___ SOURCE RECORDS ___
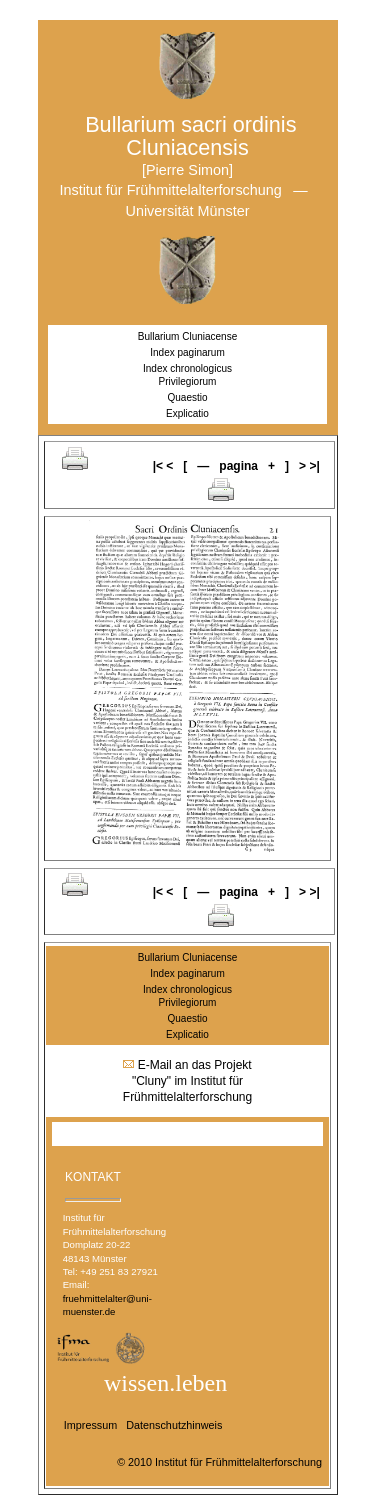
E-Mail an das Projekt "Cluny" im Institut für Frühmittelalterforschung (187, 1081)
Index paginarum (187, 352)
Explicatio (188, 413)
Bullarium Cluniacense (188, 336)
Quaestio (187, 397)
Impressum (90, 1425)
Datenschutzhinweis (174, 1425)
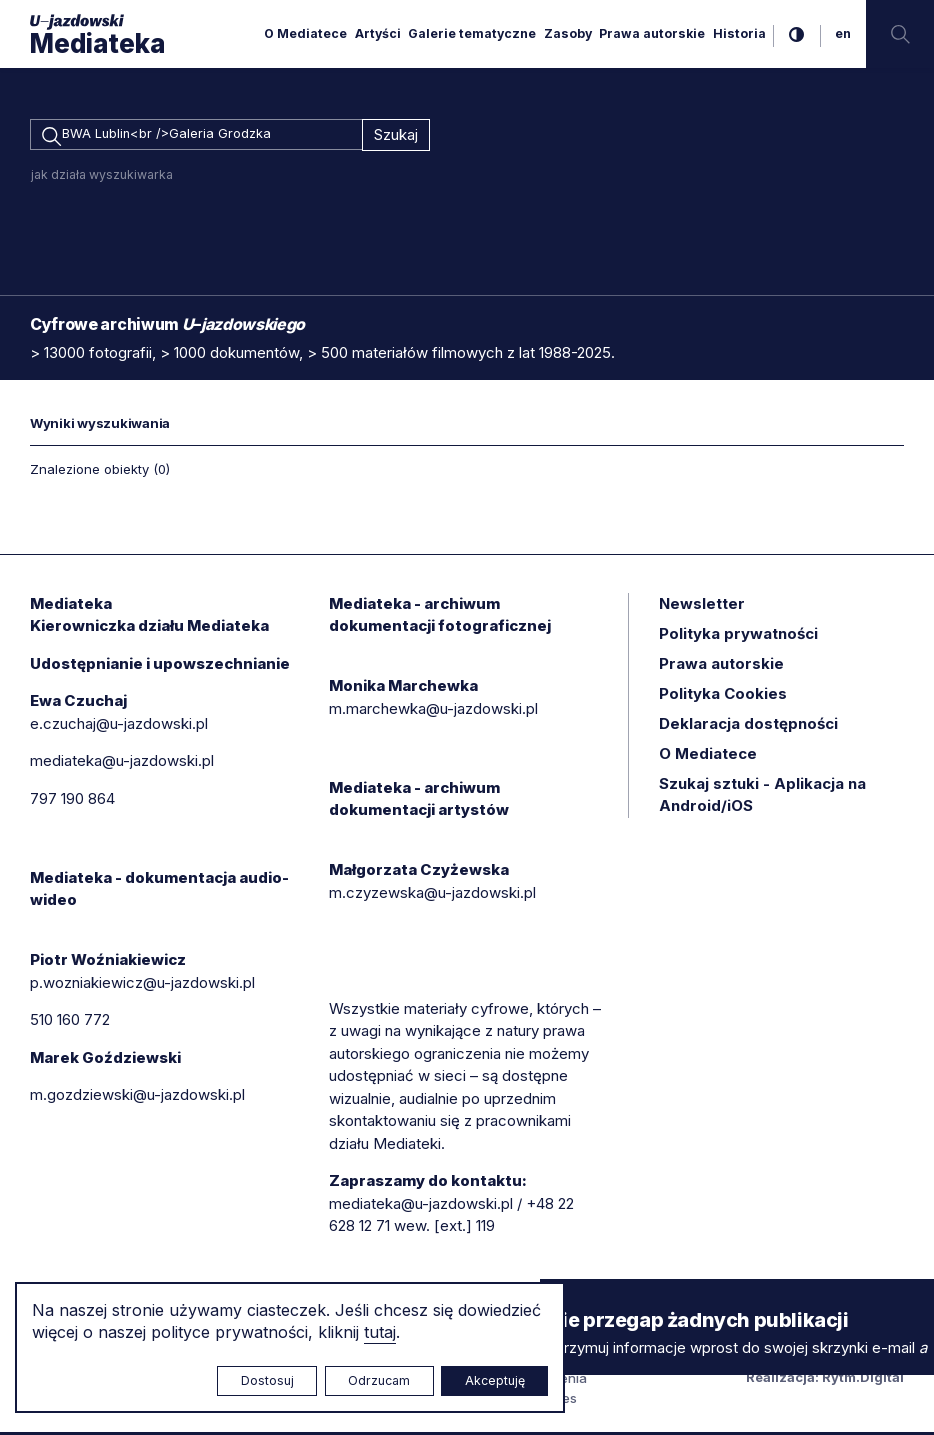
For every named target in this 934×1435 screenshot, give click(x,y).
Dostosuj (267, 1380)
___
» YOUR OBJECTIVE
Rewrite all the entries above, swapping "Index paginarum" for "Page index" and keeping everything else the same. Omit the pictures.

» REPLY
E-Mail an das Projekt "Cluny" im Institut für Frühmittelalterforschung (187, 1081)
Page index (187, 352)
Explicatio (188, 413)
Bullarium Cluniacense (188, 336)
Quaestio (187, 397)
Impressum (90, 1425)
Datenschutzhinweis (174, 1425)
For every named target in this 934×1435 screenshot, give click(x,y).
Dostosuj (267, 1380)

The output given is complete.